> _Prompt_
Copy verbatim the block of lines in the entries below whose first line contains "Subscribe (747, 1274)" and whose last line contains "[Add this Page to Twitter] (1795, 426)". Leave out all other lines.
Data shown START
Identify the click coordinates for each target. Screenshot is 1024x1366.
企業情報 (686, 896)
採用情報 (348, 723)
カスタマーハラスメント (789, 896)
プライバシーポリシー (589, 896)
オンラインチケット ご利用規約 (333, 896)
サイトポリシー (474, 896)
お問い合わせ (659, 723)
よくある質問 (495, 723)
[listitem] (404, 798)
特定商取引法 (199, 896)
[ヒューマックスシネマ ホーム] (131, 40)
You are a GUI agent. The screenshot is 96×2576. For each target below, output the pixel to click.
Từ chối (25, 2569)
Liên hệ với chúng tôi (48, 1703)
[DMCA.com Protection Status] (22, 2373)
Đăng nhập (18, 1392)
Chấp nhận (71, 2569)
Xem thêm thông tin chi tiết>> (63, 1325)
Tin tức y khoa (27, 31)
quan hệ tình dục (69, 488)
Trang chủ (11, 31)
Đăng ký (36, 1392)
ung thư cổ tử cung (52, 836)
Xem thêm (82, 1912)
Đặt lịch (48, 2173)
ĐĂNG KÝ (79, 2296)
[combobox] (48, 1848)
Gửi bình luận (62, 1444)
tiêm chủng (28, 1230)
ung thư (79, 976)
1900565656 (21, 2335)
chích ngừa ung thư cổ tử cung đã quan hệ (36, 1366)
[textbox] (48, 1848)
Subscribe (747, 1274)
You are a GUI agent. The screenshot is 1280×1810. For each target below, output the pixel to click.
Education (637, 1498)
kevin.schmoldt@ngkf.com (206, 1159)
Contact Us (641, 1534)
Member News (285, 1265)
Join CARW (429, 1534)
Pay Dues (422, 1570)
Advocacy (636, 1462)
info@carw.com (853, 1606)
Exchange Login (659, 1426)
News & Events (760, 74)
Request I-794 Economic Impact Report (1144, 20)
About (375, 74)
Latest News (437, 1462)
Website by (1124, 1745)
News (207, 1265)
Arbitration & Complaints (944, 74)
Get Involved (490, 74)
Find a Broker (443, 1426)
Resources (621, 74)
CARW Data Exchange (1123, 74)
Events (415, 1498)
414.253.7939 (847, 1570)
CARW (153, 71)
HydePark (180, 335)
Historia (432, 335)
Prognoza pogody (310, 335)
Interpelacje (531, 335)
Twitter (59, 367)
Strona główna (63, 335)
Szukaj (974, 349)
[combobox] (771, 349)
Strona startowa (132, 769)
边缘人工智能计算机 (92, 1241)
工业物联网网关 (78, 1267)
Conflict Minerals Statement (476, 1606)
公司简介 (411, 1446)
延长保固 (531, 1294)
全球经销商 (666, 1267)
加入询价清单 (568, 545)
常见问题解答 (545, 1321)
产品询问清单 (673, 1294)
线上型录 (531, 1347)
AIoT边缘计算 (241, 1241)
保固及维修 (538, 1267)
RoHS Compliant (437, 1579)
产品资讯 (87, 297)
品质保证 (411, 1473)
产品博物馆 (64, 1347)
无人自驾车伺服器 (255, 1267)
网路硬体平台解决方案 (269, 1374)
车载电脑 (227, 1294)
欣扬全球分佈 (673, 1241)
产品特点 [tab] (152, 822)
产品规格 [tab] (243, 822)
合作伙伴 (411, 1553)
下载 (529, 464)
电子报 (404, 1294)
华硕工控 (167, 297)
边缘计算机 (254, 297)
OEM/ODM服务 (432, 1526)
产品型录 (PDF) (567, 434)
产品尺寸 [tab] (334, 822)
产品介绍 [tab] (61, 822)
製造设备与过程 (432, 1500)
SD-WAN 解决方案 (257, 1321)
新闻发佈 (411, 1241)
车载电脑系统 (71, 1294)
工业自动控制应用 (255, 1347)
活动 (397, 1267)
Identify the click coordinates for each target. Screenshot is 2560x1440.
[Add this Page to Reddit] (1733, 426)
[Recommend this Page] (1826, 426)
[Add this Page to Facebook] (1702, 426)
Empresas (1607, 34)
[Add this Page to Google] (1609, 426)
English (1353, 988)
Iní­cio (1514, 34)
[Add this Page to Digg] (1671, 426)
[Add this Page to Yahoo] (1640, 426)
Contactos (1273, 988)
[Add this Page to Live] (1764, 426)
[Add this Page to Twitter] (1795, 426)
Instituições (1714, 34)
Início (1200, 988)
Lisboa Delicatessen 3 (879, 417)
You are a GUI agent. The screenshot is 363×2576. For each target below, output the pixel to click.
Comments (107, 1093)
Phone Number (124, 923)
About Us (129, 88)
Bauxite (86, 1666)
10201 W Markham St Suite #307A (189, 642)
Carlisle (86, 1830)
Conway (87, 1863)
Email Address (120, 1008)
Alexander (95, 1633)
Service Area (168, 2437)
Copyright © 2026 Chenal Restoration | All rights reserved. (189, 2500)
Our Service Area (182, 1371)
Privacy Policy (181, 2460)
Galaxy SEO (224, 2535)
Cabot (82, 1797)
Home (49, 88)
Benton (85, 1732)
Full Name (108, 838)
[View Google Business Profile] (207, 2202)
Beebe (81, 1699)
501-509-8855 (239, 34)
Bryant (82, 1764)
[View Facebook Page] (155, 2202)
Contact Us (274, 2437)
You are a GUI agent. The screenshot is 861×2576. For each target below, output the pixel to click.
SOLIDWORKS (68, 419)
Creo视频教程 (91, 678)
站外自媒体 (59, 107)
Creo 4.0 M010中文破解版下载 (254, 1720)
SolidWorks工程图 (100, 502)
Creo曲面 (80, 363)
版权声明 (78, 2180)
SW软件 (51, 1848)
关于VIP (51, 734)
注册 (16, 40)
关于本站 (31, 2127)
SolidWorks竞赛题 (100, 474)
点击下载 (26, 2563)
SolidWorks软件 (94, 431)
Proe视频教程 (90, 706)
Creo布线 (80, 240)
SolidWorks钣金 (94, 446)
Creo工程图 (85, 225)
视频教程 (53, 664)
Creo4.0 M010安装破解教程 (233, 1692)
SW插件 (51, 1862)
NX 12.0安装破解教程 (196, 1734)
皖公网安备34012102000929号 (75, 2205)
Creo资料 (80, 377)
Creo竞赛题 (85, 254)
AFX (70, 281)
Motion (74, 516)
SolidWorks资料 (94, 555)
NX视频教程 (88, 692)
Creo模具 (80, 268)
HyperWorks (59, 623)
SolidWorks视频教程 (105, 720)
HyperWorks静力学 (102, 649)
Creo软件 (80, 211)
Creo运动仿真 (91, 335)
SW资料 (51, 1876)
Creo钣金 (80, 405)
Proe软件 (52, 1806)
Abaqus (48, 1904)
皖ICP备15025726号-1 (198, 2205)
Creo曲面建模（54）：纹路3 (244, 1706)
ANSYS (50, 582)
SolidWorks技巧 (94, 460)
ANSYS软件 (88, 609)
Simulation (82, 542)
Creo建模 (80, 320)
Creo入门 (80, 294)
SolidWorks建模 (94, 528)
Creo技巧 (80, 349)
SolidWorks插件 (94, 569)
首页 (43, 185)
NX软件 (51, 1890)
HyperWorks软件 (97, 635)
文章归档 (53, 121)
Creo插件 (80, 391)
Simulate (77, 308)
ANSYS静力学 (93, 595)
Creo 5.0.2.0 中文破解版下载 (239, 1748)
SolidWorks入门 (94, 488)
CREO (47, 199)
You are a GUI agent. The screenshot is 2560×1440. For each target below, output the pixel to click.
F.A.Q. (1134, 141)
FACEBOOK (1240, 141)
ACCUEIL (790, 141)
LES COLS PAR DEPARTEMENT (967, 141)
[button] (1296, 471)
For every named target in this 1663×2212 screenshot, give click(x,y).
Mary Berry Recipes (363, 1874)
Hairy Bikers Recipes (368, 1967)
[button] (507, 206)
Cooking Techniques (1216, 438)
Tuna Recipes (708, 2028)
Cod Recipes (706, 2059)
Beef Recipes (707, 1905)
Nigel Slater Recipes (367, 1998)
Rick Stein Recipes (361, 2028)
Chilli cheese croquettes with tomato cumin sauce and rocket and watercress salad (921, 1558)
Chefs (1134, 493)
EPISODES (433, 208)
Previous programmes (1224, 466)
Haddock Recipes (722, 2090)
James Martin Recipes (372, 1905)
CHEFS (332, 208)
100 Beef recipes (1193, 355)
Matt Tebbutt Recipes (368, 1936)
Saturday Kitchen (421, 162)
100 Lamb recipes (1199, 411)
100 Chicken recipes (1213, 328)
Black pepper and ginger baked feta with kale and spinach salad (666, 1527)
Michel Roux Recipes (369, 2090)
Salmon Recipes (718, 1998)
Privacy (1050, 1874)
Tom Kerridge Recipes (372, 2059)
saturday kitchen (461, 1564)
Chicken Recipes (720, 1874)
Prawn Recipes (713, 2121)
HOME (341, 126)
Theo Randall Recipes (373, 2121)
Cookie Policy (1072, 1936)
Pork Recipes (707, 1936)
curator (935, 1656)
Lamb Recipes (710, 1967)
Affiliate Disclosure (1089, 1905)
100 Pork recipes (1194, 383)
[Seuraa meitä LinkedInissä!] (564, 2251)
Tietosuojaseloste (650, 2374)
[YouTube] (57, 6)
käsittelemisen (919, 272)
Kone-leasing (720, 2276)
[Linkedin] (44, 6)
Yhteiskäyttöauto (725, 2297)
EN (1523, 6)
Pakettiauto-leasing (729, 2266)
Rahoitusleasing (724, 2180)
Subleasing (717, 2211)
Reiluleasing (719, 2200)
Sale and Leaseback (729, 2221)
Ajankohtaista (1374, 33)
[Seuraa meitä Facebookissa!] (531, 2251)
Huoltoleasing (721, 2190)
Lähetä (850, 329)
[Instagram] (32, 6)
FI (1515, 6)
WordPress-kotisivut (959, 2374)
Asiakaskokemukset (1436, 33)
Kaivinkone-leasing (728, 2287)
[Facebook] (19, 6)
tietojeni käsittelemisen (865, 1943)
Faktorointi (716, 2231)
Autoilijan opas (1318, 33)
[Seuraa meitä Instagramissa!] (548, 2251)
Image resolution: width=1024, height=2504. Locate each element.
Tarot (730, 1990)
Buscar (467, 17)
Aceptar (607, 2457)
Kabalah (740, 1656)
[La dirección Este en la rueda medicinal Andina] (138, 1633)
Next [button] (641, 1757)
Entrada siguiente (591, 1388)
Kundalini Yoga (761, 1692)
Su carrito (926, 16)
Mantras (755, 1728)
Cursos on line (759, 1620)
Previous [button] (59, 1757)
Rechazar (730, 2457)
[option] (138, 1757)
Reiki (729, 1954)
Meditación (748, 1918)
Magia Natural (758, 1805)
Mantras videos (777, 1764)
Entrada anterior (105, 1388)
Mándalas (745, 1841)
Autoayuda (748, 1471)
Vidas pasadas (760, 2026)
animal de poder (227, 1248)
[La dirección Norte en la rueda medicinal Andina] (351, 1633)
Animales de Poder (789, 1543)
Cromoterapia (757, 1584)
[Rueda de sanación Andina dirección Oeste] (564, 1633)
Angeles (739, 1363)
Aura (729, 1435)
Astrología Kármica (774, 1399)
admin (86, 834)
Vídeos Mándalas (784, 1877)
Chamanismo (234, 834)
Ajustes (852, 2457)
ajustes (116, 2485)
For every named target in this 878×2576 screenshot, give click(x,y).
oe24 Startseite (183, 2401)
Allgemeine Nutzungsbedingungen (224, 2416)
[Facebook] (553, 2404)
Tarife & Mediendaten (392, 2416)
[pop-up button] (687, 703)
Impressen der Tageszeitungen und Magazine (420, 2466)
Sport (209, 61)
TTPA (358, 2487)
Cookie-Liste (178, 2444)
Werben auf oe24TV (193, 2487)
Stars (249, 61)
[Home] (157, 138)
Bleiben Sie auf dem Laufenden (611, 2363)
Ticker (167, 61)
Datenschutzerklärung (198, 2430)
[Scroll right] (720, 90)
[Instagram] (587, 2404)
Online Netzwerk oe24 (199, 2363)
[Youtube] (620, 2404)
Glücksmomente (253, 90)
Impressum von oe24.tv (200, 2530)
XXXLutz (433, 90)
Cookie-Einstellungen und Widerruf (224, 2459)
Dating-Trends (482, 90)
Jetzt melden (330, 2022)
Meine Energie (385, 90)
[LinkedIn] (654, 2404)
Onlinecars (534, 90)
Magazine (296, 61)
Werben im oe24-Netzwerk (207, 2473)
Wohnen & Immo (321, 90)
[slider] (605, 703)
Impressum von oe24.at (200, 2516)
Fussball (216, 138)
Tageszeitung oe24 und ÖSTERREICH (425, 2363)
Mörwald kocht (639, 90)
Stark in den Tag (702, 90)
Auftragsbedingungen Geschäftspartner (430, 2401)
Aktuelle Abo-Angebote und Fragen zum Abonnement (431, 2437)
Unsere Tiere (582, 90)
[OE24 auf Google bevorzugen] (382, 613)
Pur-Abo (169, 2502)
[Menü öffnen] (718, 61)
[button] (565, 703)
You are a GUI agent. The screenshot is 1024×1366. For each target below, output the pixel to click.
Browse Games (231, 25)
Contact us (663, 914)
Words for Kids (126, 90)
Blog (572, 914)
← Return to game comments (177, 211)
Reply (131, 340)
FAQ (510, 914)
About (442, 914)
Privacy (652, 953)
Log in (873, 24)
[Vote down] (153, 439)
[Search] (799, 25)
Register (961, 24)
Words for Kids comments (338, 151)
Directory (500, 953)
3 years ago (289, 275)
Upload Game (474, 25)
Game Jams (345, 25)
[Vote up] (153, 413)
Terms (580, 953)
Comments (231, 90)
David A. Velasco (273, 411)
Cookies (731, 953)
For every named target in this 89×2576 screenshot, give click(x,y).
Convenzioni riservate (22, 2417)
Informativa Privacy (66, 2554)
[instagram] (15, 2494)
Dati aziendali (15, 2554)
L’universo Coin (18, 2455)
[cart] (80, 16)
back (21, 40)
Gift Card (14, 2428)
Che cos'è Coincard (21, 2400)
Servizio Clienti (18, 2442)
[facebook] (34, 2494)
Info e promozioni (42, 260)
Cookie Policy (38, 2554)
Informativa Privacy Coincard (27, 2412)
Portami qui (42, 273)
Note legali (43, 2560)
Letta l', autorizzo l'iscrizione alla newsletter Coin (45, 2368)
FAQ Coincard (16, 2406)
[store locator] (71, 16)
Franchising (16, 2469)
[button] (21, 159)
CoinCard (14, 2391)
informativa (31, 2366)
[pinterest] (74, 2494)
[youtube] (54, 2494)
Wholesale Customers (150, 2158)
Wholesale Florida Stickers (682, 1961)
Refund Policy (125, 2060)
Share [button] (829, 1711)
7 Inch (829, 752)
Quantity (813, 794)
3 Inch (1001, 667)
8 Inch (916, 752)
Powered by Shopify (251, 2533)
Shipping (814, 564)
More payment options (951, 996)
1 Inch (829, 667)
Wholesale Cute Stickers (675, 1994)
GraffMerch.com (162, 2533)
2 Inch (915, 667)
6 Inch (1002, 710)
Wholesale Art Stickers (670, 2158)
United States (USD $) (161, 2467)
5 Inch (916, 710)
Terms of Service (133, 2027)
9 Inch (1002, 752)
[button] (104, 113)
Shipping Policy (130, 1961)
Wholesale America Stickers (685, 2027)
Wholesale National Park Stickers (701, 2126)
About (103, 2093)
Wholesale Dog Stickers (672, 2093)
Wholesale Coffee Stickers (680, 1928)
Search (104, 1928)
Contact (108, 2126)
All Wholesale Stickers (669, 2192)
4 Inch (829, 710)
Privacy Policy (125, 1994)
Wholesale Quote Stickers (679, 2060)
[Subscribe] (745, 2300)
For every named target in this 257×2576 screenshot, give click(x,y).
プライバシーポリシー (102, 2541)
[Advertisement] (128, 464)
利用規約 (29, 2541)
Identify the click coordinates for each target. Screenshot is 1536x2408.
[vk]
Data shown END
> _Output for this task_
Subscribe (747, 1274)
You are a GUI agent. The screenshot is 1280×1810. For each target below, output the pixel to click.
Education (637, 1498)
kevin.schmoldt@ngkf.com (206, 1159)
Contact Us (641, 1534)
Member News (285, 1265)
Join CARW (429, 1534)
Pay Dues (422, 1570)
Advocacy (636, 1462)
info@carw.com (853, 1606)
Exchange Login (659, 1426)
News & Events (760, 74)
Request I-794 Economic Impact Report (1144, 20)
About (375, 74)
Latest News (437, 1462)
Website by (1124, 1745)
News (207, 1265)
Arbitration & Complaints (944, 74)
Get Involved (490, 74)
Find a Broker (443, 1426)
Resources (621, 74)
CARW Data Exchange (1123, 74)
Events (415, 1498)
414.253.7939 (847, 1570)
CARW (153, 71)
HydePark (180, 335)
Historia (432, 335)
Prognoza pogody (310, 335)
Interpelacje (531, 335)
Twitter (59, 367)
Strona główna (63, 335)
Szukaj (974, 349)
[combobox] (771, 349)
Strona startowa (132, 769)
边缘人工智能计算机 (92, 1241)
工业物联网网关 (78, 1267)
Conflict Minerals Statement (476, 1606)
公司简介 (411, 1446)
延长保固 (531, 1294)
全球经销商 (666, 1267)
加入询价清单 (568, 545)
常见问题解答 (545, 1321)
产品询问清单 (673, 1294)
线上型录 (531, 1347)
AIoT边缘计算 (241, 1241)
保固及维修 (538, 1267)
RoHS Compliant (437, 1579)
产品资讯 (87, 297)
品质保证 (411, 1473)
产品博物馆 (64, 1347)
无人自驾车伺服器 (255, 1267)
网路硬体平台解决方案 (269, 1374)
车载电脑 (227, 1294)
欣扬全球分佈 (673, 1241)
产品特点 [tab] (152, 822)
产品规格 [tab] (243, 822)
合作伙伴 (411, 1553)
下载 (529, 464)
电子报 (404, 1294)
华硕工控 (167, 297)
边缘计算机 (254, 297)
OEM/ODM服务 (432, 1526)
产品型录 (PDF) (567, 434)
产品尺寸 [tab] (334, 822)
产品介绍 [tab] (61, 822)
製造设备与过程 (432, 1500)
SD-WAN 解决方案 (257, 1321)
新闻发佈 (411, 1241)
车载电脑系统 (71, 1294)
工业自动控制应用 (255, 1347)
活动 (397, 1267)
Identify the click coordinates for each target. Screenshot is 2560x1440.
[Add this Page to Reddit] (1733, 426)
[Recommend this Page] (1826, 426)
[Add this Page to Facebook] (1702, 426)
Empresas (1607, 34)
[Add this Page to Google] (1609, 426)
English (1353, 988)
Iní­cio (1514, 34)
[Add this Page to Digg] (1671, 426)
[Add this Page to Yahoo] (1640, 426)
Contactos (1273, 988)
[Add this Page to Live] (1764, 426)
[Add this Page to Twitter] (1795, 426)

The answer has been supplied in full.